╭──
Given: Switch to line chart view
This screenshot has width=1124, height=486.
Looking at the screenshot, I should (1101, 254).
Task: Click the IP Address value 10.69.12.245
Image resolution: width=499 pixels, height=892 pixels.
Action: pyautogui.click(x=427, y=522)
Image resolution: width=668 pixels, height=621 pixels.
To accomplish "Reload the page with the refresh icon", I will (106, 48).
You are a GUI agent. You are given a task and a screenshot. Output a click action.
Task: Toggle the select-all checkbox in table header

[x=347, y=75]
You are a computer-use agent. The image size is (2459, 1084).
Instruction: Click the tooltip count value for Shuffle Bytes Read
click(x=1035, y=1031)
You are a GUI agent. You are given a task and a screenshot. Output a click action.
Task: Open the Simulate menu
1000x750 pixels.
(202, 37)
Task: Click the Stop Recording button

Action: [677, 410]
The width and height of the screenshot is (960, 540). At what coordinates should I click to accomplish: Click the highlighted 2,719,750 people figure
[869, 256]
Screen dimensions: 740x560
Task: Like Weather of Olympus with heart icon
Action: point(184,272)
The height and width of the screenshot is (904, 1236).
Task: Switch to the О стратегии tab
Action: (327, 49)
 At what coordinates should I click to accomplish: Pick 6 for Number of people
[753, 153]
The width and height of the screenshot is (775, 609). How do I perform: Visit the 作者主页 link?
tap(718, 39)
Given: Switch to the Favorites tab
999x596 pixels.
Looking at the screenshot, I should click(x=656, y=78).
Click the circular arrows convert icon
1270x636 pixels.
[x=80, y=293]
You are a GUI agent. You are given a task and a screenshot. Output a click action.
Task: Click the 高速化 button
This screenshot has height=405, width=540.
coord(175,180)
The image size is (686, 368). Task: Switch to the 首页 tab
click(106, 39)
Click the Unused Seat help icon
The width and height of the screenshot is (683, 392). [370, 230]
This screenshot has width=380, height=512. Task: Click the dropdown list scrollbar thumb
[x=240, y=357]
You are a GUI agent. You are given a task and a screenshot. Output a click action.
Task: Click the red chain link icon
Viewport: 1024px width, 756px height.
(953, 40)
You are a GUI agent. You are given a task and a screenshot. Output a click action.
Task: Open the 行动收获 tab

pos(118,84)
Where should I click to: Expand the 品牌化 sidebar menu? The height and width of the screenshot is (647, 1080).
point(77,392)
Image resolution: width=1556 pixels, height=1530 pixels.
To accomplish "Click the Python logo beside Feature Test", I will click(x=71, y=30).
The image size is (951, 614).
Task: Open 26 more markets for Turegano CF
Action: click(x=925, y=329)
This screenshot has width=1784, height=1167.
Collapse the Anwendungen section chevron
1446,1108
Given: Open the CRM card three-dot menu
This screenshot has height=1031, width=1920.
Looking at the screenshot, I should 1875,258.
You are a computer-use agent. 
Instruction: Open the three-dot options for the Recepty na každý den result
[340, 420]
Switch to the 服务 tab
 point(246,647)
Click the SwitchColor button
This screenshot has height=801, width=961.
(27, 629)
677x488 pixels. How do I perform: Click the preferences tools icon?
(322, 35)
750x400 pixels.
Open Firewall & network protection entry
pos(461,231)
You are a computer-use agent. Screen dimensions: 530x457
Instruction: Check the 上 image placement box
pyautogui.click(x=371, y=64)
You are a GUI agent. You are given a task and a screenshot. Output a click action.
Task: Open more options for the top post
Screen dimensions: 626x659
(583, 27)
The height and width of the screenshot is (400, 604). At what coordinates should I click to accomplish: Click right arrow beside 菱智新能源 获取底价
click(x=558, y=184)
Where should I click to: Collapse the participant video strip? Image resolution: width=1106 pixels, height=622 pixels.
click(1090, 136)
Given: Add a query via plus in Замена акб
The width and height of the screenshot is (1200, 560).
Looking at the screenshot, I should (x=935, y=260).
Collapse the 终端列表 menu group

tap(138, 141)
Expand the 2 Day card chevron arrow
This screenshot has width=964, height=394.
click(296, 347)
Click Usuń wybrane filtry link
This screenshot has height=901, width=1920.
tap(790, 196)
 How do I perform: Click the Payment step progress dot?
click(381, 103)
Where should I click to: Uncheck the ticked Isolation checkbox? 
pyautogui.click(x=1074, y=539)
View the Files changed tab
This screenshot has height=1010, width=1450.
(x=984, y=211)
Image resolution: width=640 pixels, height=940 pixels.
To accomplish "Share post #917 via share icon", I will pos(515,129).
╰──
**Exercise objective:** Set every entry down once more, exactly as written above.

**Written response:**
Given: Switch to line chart view
This screenshot has width=1124, height=486.
Looking at the screenshot, I should (1101, 254).
Task: Click the IP Address value 10.69.12.245
Image resolution: width=499 pixels, height=892 pixels.
Action: pyautogui.click(x=427, y=522)
Image resolution: width=668 pixels, height=621 pixels.
To accomplish "Reload the page with the refresh icon", I will (106, 48).
You are a GUI agent. You are given a task and a screenshot. Output a click action.
Task: Toggle the select-all checkbox in table header

[x=347, y=75]
You are a computer-use agent. The image size is (2459, 1084).
Instruction: Click the tooltip count value for Shuffle Bytes Read
click(x=1035, y=1031)
You are a GUI agent. You are given a task and a screenshot. Output a click action.
Task: Open the Simulate menu
1000x750 pixels.
(202, 37)
Task: Click the Stop Recording button

Action: [677, 410]
The width and height of the screenshot is (960, 540). At what coordinates should I click to accomplish: Click the highlighted 2,719,750 people figure
[869, 256]
Screen dimensions: 740x560
Task: Like Weather of Olympus with heart icon
Action: point(184,272)
The height and width of the screenshot is (904, 1236).
Task: Switch to the О стратегии tab
Action: (327, 49)
 At what coordinates should I click to accomplish: Pick 6 for Number of people
[753, 153]
The width and height of the screenshot is (775, 609). How do I perform: Visit the 作者主页 link?
tap(718, 39)
Given: Switch to the Favorites tab
999x596 pixels.
Looking at the screenshot, I should click(x=656, y=78).
Click the circular arrows convert icon
1270x636 pixels.
[x=80, y=293]
You are a GUI agent. You are given a task and a screenshot. Output a click action.
Task: Click the 高速化 button
This screenshot has height=405, width=540.
coord(175,180)
The image size is (686, 368). Task: Switch to the 首页 tab
click(106, 39)
Click the Unused Seat help icon
The width and height of the screenshot is (683, 392). [370, 230]
This screenshot has width=380, height=512. Task: Click the dropdown list scrollbar thumb
[x=240, y=357]
You are a GUI agent. You are given a task and a screenshot. Output a click action.
Task: Click the red chain link icon
Viewport: 1024px width, 756px height.
(953, 40)
You are a GUI agent. You are given a task and a screenshot. Output a click action.
Task: Open the 行动收获 tab

pos(118,84)
Where should I click to: Expand the 品牌化 sidebar menu? The height and width of the screenshot is (647, 1080).
point(77,392)
Image resolution: width=1556 pixels, height=1530 pixels.
To accomplish "Click the Python logo beside Feature Test", I will click(x=71, y=30).
The image size is (951, 614).
Task: Open 26 more markets for Turegano CF
Action: click(x=925, y=329)
This screenshot has width=1784, height=1167.
Collapse the Anwendungen section chevron
1446,1108
Given: Open the CRM card three-dot menu
This screenshot has height=1031, width=1920.
Looking at the screenshot, I should 1875,258.
You are a computer-use agent. 
Instruction: Open the three-dot options for the Recepty na každý den result
[340, 420]
Switch to the 服务 tab
 point(246,647)
Click the SwitchColor button
This screenshot has height=801, width=961.
(27, 629)
677x488 pixels. How do I perform: Click the preferences tools icon?
(322, 35)
750x400 pixels.
Open Firewall & network protection entry
pos(461,231)
You are a computer-use agent. Screen dimensions: 530x457
Instruction: Check the 上 image placement box
pyautogui.click(x=371, y=64)
You are a GUI agent. You are given a task and a screenshot. Output a click action.
Task: Open more options for the top post
Screen dimensions: 626x659
(583, 27)
The height and width of the screenshot is (400, 604). At what coordinates should I click to accomplish: Click right arrow beside 菱智新能源 获取底价
click(x=558, y=184)
Where should I click to: Collapse the participant video strip? Image resolution: width=1106 pixels, height=622 pixels.
click(1090, 136)
Given: Add a query via plus in Замена акб
The width and height of the screenshot is (1200, 560).
Looking at the screenshot, I should (x=935, y=260).
Collapse the 终端列表 menu group

tap(138, 141)
Expand the 2 Day card chevron arrow
This screenshot has width=964, height=394.
click(296, 347)
Click Usuń wybrane filtry link
This screenshot has height=901, width=1920.
tap(790, 196)
 How do I perform: Click the Payment step progress dot?
click(381, 103)
Where should I click to: Uncheck the ticked Isolation checkbox? 
pyautogui.click(x=1074, y=539)
View the Files changed tab
This screenshot has height=1010, width=1450.
(x=984, y=211)
Image resolution: width=640 pixels, height=940 pixels.
To accomplish "Share post #917 via share icon", I will pos(515,129).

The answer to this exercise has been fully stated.